Aufgabe: Führen Sie den Artikel über die neuen Alben von David Crosby und Jackson Browne im Anschluss an seinen letzten Satz fort.

**** Auszug

Und doch: David Crosby (79) poliert mit «For Free» seinen etwas verblassten Glorienschein nun ebenso auf wie Jackson Browne (72) mit «Downhill From Everywhere». Besonders erstaunt bei beiden betagten Herren, wie fantastisch sich ihr unverkennbarer Gesang gehalten hat.

Ihre Stimmen klingen 1A

«Das weiß ich echt nicht», sagt Crosby, der im Zoom-Interview der Deutschen Presse-Agentur sehr alt aussieht und sehr jung klingt, kichernd auf die Frage, welche Wundermittel seiner hellen, klaren Stimme seit über 50 Jahren helfen. «Ich tue nichts Besonderes dafür. Okay, ich rauche keine Zigaretten mehr, das hilft. Aber ich rauche natürlich Marihuana, sogar eine ganze Menge. Doch das scheint meiner Stimme eben nicht zu schaden. Solange sie so gut funktioniert, werde ich sie zur Hölle noch mal benutzen.» Ja bitte.

Browne wiederum erzählt im Fachblatt «Rolling Stone» (Juli-Ausgabe), sein dunklerer Gesang bleibe «einfach durchs Singen» schön. Er gibt aber auch zu, vor Jahren mal «bei verschiedenen Gesangslehrern» gewesen zu sein. «Diese Sorge, wie ich so gut wie möglich singen kann, begleitet mich schon mein ganzes Leben. Und mit gut meine ich nicht stark. Manchmal ist leise besser als kraftvoll.»

Doch was wären feinste Vocals, wie sie diese Westcoast-Helden nun schon seit Ewigkeiten zuverlässig drauf haben, ohne starke Songs? In dieser Hinsicht hat sich vor allem Grammy-Gewinner Crosby auf «For Free» selbst übertroffen – mehr noch als bereits auf seinen vier vorherigen Comeback-Platten nach langer Solo-Pause, von «Croz» (2014) bis «Here If You Listen» (2018).

Song von Joni Mitchell

Schon das Titelstück ist eine Offenbarung der Songschreiber-Kunst. «For Free» stammt allerdings von Joni Mitchell, Crosbys ehemaliger Freundin, die er bis heute verehrt. «Ich denke, sie ist die Beste von uns allen», sagt er dazu. «Ich liebe ihre Lieder. Sie ist eine schwierige Frau (lacht), aber eine fantastische Songwriterin, Sängerin und Musikerin. Ich kann Joni einfach nicht widerstehen.»

Aufgenommen hat Crosby die Ballade im Duett mit der 30 Jahre alten Sängerin Sarah Jarosz, den Klavier-Part übernahm sein Sohn James Raymond. Bei dessen Erwähnung gerät der mit einem mächtigen Walross-Schnäuzer ausgestattete Musiker im Interview erneut ins Schwärmen. «Es ist ein Geschenk, mit einem solchen Sohn gesegnet zu sein. Ich sage den Leuten gern, dass ich der glücklichste Kerl überhaupt bin. James ist zu einem Songwriter gereift, der nicht nur so gut ist wie ich, sondern manchmal sogar besser.» Mit «I Won’t Stay For Long», dem Schlussstück auf «For Free», habe immerhin nicht er selbst, sondern Raymond den besten Songs des neuen Albums geschrieben.

********
**** Gezeigte Daten

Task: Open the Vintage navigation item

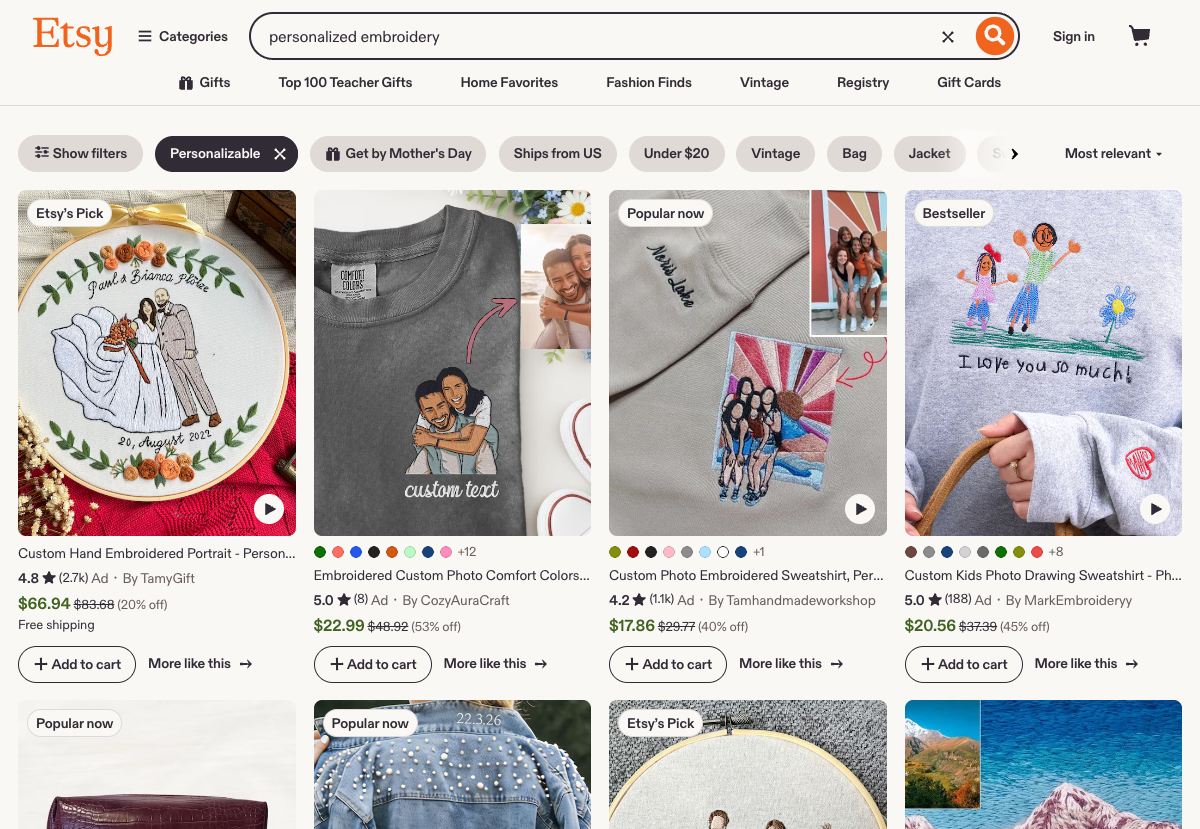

********

Antwort:
Gar nicht angestaubt

Prägnante Altherren-Kollaborationen für die zehn Folk-Jazz-Perlen ergaben sich mit dem 73-jährigen Donald Fagen («Rodriguez For A Night» dürfte der beste Song sein, den dessen Band Steely Dan nie aufgenommen hat) und mit Michael McDonald (69), der legendären Stimme der Doobie Brothers. «Das sind alles Leute, die die Musik in ihrer echten Substanz lieben», sagt Crosby, der immer schon gern zusammen mit Kollegen Songs schrieb. «Sie kommen nicht nur fürs Geld her.» Routiniert oder gar angestaubt klingt hier tatsächlich nichts. Und zwei weitere Alben seien schon in der Mache, kündigt der Künstler kurz vor seinem 80. Geburtstag (14. August) an.

«Er ist ein feiner Songautor, ein wirklich guter Mensch, der immer versucht hat, freundlich zu sein, solange ich ihn kenne», sagt Crosby der dpa über Jackson Browne. «Wir sind Freunde. Er liegt mir sehr am Herzen, auch wenn wir nicht miteinander abhängen, weil wir in unterschiedlichen Städten leben.»

Auf seinem harmonischen, hochsoliden Alterswerk «Downhill From Everywhere» erreicht Browne zwar nicht ganz die Flughöhe des älteren Kollegen. Doch wer seine Fabel-Alben «Late For The Sky» (1974) oder «Running On Empty» (1977) gern hört, dürfte auch mit den zehn neuen, teils mexikanisch und spanisch angehauchten Liedern kaum fremdeln.

Die warme Stimme des inzwischen graubärtigen Westcoast-Troubadors ist natürlich die halbe Miete. Und Songs wie «Minutes To Downtown», «Love Is Love» oder das (wie so oft beim Altlinken Jackson Browne) politisch aufrüttelnde «Until Justice Is Real» vermitteln das Gefühl, einem klugen Freund zu lauschen. Am Ende widmet er seiner Wahlheimat den sonnigen «Song For Barcelona». Nein, entgegen dem pessimistischen Albumtitel geht es mit diesem Singer-Songwriter keineswegs bergab.